Durante años, tuvimos una terrier blanca. Estos perritos son fuertes y la raza fue creada para cavar en los túneles de los tejones y enfrentar al «enemigo» en su guarida. Una vez, nuestra perra se obsesionó con un animalito que se escondía debajo de una roca en nuestro patio. Nada podía disuadirla. Escarbó y escarbó hasta que hizo un túnel que pasaba varios metros debajo de la roca.
Ahora, considera esta pregunta: ¿Por qué los humanos buscamos y buscamos? ¿Por qué tenemos que escalar las montañas vírgenes o esquiar por cuestas casi verticales? ¿Por qué navegamos por los rápidos más peligrosos y desafiamos las fuerzas de la naturaleza?
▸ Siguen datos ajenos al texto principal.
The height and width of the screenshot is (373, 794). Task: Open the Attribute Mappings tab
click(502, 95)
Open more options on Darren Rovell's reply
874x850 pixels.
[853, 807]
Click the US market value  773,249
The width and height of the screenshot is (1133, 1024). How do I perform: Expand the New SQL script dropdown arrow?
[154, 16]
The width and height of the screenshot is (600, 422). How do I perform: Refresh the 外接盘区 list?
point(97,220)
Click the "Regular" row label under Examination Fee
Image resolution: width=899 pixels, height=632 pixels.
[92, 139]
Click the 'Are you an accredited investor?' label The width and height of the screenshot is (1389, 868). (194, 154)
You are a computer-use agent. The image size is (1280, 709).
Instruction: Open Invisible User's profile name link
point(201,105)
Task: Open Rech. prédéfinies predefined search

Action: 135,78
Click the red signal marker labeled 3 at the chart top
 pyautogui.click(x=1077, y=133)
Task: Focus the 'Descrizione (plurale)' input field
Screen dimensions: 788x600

En parte, por un deseo de aventura y disfrute, pero es mucho más que eso. Es un instinto de búsqueda de Dios que llevamos implantado. No podemos no querer encontrar a Dios.
Por supuesto, no lo sabemos. Lo único que sabemos es que anhelamos algo. «No sabes lo que quieres —dijo Mark Twain—, pero lo deseas tanto que casi podrías morirte».
Dios es el verdadero hogar de nuestro corazón. Como dijo el famoso padre de la iglesia, Agustín: «Nos has hecho para ti, Señor, y nuestro corazón está inquieto hasta que reposa en ti».
¿Y qué es el corazón? Un vacío profundo en nuestro interior que solo Dios puede llenar.